_Data entries_
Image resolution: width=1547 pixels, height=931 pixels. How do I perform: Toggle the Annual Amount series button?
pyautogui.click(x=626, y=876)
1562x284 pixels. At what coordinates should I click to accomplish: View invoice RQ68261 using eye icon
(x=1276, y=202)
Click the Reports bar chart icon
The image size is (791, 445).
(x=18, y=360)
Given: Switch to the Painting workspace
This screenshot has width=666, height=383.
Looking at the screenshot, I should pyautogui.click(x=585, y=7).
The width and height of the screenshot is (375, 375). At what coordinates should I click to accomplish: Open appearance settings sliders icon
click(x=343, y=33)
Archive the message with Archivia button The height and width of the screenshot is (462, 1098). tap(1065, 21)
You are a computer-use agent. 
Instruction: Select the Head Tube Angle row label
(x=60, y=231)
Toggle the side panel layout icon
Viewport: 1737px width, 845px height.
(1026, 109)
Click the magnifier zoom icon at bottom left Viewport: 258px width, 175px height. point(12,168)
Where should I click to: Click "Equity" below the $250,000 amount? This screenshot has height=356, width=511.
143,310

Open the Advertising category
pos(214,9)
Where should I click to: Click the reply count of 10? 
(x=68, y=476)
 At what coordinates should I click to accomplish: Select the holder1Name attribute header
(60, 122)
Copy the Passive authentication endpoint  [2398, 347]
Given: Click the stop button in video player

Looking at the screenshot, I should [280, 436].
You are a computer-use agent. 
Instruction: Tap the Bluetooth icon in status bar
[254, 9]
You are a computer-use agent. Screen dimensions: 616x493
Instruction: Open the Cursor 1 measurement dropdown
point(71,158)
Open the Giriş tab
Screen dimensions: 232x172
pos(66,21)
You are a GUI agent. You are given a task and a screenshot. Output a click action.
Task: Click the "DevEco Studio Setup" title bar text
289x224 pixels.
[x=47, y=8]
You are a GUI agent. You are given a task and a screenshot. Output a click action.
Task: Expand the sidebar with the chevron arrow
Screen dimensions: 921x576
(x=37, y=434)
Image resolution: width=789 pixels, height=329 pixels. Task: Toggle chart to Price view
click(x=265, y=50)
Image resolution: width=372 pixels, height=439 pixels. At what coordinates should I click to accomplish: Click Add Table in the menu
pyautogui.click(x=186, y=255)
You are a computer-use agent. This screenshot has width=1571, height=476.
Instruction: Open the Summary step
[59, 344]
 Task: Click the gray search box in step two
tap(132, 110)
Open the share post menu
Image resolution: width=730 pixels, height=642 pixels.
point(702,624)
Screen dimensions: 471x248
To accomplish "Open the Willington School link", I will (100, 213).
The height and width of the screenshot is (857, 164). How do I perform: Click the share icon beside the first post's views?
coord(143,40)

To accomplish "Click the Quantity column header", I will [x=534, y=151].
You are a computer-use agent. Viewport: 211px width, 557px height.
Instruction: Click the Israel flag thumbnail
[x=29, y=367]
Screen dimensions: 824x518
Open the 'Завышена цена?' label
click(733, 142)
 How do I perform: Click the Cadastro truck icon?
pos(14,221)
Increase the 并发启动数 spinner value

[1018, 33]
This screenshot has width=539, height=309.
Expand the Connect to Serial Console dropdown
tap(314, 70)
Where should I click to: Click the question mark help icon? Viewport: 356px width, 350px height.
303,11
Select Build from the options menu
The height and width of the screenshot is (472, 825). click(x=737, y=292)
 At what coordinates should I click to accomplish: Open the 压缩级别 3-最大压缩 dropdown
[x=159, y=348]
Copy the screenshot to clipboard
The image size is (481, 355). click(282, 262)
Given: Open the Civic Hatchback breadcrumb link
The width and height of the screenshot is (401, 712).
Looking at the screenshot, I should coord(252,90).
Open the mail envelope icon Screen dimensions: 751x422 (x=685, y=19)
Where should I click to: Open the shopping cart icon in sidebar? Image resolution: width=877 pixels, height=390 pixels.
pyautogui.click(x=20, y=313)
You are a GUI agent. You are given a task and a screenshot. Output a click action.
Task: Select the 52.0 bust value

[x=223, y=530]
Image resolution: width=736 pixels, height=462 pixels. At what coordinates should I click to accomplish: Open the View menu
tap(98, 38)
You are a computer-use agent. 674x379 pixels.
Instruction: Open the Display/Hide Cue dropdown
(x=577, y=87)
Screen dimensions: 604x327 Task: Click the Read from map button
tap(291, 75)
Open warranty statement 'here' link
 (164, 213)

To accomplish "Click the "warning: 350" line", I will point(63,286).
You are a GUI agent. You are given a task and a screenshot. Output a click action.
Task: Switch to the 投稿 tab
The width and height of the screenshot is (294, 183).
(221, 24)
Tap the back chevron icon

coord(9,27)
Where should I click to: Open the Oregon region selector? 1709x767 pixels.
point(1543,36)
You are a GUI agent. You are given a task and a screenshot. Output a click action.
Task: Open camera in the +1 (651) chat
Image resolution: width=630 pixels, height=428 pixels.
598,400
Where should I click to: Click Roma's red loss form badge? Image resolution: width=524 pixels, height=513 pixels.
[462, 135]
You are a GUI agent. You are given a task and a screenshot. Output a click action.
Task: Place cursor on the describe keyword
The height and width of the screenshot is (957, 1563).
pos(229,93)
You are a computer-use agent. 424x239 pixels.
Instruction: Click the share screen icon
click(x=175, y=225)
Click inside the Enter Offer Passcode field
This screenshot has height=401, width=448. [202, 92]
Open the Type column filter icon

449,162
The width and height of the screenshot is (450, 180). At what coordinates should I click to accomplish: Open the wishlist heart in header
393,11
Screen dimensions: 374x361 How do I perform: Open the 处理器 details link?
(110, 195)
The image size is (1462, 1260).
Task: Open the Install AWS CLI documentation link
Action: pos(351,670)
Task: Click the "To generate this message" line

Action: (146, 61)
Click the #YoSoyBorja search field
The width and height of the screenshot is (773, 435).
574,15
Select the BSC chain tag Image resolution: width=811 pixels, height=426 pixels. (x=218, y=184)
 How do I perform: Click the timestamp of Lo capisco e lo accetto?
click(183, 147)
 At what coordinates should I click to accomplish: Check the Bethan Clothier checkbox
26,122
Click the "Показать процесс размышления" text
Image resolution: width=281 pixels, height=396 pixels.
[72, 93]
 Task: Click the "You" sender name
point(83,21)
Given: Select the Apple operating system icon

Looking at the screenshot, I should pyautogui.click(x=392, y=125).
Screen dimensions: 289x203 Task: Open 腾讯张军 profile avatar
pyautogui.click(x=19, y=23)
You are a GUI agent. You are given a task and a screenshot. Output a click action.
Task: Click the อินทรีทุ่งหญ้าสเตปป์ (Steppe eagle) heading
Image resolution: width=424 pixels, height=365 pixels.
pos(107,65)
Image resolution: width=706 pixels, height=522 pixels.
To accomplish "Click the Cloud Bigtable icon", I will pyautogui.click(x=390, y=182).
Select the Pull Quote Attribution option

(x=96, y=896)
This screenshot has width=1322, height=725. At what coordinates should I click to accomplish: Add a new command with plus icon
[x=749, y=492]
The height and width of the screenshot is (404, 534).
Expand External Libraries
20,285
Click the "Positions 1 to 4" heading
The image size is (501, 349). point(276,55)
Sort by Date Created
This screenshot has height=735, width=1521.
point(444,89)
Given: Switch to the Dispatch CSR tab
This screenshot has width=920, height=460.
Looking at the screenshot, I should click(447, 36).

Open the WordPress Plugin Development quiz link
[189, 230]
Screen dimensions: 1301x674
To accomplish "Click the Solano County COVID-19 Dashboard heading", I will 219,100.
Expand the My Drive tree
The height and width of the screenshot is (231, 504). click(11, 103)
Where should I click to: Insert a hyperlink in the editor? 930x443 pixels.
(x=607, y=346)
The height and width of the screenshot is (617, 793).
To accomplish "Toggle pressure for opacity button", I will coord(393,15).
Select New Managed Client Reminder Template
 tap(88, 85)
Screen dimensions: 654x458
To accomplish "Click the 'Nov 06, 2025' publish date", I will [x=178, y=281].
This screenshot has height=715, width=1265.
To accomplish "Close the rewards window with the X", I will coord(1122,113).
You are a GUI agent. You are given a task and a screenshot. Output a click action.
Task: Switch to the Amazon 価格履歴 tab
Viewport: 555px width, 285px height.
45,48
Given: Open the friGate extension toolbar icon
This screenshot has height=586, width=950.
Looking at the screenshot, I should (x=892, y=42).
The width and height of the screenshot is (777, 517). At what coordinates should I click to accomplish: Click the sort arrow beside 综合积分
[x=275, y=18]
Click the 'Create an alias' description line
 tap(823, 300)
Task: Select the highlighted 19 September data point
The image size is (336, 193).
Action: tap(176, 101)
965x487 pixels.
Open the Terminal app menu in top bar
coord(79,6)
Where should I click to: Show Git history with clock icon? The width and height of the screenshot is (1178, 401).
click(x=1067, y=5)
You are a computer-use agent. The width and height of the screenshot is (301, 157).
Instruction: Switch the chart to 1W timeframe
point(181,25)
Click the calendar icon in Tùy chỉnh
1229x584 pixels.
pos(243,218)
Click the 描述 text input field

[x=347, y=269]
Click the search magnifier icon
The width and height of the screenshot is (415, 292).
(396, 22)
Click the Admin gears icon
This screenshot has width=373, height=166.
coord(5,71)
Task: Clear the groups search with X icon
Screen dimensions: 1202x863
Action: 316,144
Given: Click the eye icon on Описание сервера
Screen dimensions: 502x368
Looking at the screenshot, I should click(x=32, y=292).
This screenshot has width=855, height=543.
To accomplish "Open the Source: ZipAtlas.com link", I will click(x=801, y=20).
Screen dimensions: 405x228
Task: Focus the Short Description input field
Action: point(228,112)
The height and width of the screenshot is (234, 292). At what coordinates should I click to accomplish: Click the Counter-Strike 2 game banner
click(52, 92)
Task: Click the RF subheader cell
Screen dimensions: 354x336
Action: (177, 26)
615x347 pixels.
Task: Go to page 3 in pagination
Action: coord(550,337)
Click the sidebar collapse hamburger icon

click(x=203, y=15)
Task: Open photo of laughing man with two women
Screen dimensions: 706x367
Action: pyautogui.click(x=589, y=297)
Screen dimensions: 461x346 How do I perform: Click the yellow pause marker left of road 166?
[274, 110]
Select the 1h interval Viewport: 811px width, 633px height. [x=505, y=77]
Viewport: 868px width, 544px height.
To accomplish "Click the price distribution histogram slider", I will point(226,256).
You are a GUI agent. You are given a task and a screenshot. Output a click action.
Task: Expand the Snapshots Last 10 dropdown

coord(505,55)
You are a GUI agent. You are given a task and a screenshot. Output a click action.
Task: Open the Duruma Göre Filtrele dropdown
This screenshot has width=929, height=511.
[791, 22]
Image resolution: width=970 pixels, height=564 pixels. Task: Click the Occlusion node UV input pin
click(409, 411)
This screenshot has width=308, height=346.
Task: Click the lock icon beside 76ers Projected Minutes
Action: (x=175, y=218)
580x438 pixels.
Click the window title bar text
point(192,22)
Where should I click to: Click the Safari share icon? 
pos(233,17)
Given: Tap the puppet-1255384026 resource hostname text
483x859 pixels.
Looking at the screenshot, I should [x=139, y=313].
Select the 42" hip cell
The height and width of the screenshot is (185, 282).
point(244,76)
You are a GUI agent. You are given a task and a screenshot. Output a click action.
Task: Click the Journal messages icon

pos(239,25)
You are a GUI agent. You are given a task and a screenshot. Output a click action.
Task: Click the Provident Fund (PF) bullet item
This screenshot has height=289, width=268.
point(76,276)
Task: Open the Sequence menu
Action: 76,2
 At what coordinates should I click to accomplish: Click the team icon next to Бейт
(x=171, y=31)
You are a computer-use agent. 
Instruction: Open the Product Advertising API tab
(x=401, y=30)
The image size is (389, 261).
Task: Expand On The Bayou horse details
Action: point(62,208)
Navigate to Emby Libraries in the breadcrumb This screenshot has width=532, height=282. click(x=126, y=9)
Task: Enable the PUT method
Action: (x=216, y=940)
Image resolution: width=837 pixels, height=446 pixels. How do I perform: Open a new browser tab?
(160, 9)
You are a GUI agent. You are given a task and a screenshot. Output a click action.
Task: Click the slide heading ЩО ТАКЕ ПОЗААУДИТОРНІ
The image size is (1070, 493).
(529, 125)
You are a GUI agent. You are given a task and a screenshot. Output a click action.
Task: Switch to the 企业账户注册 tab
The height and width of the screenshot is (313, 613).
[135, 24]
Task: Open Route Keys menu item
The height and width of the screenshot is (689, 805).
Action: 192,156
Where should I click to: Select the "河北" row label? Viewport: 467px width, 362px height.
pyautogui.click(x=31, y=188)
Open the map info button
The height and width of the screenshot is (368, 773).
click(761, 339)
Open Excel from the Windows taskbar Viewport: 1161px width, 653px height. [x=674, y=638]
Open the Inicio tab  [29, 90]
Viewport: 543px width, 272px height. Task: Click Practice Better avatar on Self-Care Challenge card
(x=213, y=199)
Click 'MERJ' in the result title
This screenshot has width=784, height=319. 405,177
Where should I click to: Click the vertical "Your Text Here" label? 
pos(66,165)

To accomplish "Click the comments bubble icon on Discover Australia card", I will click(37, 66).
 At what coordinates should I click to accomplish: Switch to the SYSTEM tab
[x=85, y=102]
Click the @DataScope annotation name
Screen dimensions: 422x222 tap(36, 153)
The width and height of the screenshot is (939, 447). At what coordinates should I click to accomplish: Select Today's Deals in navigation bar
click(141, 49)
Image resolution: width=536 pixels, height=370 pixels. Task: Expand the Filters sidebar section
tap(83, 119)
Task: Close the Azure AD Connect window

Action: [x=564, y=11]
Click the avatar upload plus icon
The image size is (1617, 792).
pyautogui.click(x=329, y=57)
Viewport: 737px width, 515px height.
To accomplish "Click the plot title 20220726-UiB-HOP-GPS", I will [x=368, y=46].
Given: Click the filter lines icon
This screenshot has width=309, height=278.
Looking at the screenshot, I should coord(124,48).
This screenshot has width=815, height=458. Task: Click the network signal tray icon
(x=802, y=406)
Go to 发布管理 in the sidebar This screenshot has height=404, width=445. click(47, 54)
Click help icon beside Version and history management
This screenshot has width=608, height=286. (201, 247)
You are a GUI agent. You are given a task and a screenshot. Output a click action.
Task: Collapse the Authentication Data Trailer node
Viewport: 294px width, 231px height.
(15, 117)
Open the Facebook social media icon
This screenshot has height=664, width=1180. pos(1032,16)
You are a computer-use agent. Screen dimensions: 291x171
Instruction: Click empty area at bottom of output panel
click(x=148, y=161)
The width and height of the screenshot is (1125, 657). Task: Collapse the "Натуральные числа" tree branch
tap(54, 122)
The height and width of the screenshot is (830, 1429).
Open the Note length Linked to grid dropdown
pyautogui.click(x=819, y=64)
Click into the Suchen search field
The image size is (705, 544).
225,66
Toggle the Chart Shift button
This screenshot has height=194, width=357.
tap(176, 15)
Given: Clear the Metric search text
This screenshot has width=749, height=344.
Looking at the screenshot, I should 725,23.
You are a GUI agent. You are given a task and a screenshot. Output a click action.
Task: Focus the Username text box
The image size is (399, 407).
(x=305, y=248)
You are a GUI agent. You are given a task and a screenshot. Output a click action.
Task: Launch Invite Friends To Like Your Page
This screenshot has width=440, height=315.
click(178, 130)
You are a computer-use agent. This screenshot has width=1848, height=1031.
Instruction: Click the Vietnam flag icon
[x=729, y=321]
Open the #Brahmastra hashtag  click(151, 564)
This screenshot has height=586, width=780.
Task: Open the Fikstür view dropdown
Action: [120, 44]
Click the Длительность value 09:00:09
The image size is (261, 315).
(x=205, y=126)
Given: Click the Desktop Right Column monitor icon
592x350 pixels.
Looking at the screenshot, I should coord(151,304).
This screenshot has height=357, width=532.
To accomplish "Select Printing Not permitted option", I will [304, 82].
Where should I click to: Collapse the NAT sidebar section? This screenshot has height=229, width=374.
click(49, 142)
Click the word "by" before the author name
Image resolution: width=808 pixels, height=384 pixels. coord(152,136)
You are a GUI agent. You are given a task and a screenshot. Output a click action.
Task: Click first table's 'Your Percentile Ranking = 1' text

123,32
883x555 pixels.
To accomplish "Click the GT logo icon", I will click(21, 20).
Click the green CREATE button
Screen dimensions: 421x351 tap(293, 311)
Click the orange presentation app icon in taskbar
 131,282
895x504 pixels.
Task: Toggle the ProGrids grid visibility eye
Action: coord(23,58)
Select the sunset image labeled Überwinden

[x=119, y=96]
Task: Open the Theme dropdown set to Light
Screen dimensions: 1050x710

_WHAT TO DO_
From the records above, reproduce exactly the lines from the one with "Navigate to Emby" to the one with "Task: Click the slide", both included, and no others.

_WORKED SOLUTION_
Navigate to Emby Libraries in the breadcrumb This screenshot has width=532, height=282. click(x=126, y=9)
Task: Enable the PUT method
Action: (x=216, y=940)
Image resolution: width=837 pixels, height=446 pixels. How do I perform: Open a new browser tab?
(160, 9)
You are a GUI agent. You are given a task and a screenshot. Output a click action.
Task: Click the slide heading ЩО ТАКЕ ПОЗААУДИТОРНІ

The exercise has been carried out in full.